STN Albums Of The Year 50-46

50 Tigercats - Isle Of Dogs
Tigercats aren't quite an indiepop band template, but then they're not quite not either. Duncan Barrett's mewling vocal places the lyrics squarely around their titular location and their hooks in the hammeringly infectious bracket. Their infectious love of making music recalls a less frenzied early Los Campesinos! with an odd nod to indie-Afrobeat, lyrically built on pop culture references and love stories located in specific places and emotional states, while their shuffling, determined interplay is more accomplished then they'd let on. They want to be a band the indie kids can believe in, and building on these foundations they might yet manage it.
[Amazon] [iTunes] [Spotify]


49 Moscow Youth Cult - Happiness Machines
The Nottingham duo aren't alone in giving a warped, colour over-saturated VHS effect or a sci-fi soundtrack effect to electronic textures but few envelope the listener in sonic effects so effectively. Some of it comes across as chillwave being beaten to within an inch of its life by marauding robots, elsewhere modern machines being imbued with the spirit of the northern electronic experimentalists of the early 80s, shaping circulating noise into slightly less harsh shapes and calling it a melody. Simultaneously retro and forward thinking, it's made for disco floors if only they were caught in the middle of a Commodore 64 loading screen.

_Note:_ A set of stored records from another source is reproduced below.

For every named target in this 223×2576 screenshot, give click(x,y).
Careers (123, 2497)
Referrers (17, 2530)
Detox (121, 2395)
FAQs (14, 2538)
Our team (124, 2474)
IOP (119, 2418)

[Amazon] [iTunes] [Spotify]



48 Threatmantics - Kid McCoy
A revised line-up since their 2008 debut and a departure from Domino have brought about a change of scope in the Cardiff band, a guitar now vying for lead role with a vaguely threatening viola but now with both greater focus and a more jagged, punchier approach to folk-punk art-angularity. Surf rock riffs clash with soaring epiphanies and existential musings, balls-out rock'n'roll deliberately steers down a wrong turning, the result feeling more direct and more willing to take the melodic road less travelled. They resolutely refuse to be stylistically pinned down, neither revivalists nor too outre but willing to tightrope walk the choppy seas between.

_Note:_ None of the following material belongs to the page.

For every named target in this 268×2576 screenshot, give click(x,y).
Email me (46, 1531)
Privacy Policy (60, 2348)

[Amazon] [iTunes] [Spotify]



47 The Rosie Taylor Project - Twin Beds
Hiring Wild Beasts producer Richard Formby was just the step the Leeds sextet required to make the crucial step forward from merely indie-folk shufflers into expansive maxi-pop arrangements, opening up the spaces and turning kitchen sink reminiscence into swaying melancholia with a hopeful lining. The debt to Belle & Sebastian is still there but the tremble in Jonny Davis' voice, the sumptuousness of the interplay between acoustic guitars and lilting trumpet lifts, the romantic notions underpinning the lyrical daydream escape attempts... it all works itself into a concoction that floats not through weightlessness but through lying back and thinking itself into the air.

[Amazon] [iTunes] [Spotify]



46 Sean Rowe - The Salesman And The Shark
Rowe's rumbling, sonorous baritone first came to attention last year, adding resonance to some detailed after hours storytelling. A year on it's even later, even more soused in last drinks of the night and his soul sounds stripped right down to sinew and bone while mostly filling out the sound around him with largely countrified string arrangements and pedal steel. His actual sound can't be truly contained, drifting from spare lament to Tindersticks baroque, though inevitably a Waits/Cohen dialogue pervades. Overall, like The Low Anthem, it's a sound that can't be totally pinned down but imbues a classic set of influences with rarefied grace and an open heart.